● YOUR OBJECTIVE: Below are the entries. Transcribe exactly the lines from the one with "This screenshot has width=236, height=142." through the one with "Click the 弹性模量 input field", ends included, and leave out all others.

[EXTRACTED INFORMATION Boundary: Start]

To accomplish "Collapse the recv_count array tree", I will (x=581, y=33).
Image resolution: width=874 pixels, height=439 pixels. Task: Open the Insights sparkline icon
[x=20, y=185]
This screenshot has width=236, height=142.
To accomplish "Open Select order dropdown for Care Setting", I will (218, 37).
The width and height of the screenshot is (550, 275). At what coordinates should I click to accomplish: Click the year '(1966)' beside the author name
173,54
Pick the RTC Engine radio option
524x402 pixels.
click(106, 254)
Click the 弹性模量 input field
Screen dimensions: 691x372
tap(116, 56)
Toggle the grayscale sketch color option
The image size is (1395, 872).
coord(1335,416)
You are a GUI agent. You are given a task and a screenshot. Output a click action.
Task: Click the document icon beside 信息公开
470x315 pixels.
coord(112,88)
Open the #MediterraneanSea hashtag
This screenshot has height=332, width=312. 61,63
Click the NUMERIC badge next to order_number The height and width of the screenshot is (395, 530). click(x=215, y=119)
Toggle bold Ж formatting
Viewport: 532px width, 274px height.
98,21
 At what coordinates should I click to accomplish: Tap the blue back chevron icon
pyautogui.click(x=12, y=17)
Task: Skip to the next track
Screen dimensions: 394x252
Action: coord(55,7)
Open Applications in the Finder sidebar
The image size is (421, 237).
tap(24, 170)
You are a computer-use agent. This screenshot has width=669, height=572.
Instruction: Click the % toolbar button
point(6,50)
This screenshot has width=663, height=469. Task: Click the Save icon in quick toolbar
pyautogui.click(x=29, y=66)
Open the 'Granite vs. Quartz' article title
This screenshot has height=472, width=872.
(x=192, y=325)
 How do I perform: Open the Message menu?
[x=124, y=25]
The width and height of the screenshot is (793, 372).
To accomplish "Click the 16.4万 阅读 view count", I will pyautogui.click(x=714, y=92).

[EXTRACTED INFORMATION Boundary: End]

● EXERCISE RESPONSE:
This screenshot has width=236, height=142.
To accomplish "Open Select order dropdown for Care Setting", I will (218, 37).
The width and height of the screenshot is (550, 275). At what coordinates should I click to accomplish: Click the year '(1966)' beside the author name
173,54
Pick the RTC Engine radio option
524x402 pixels.
click(106, 254)
Click the 弹性模量 input field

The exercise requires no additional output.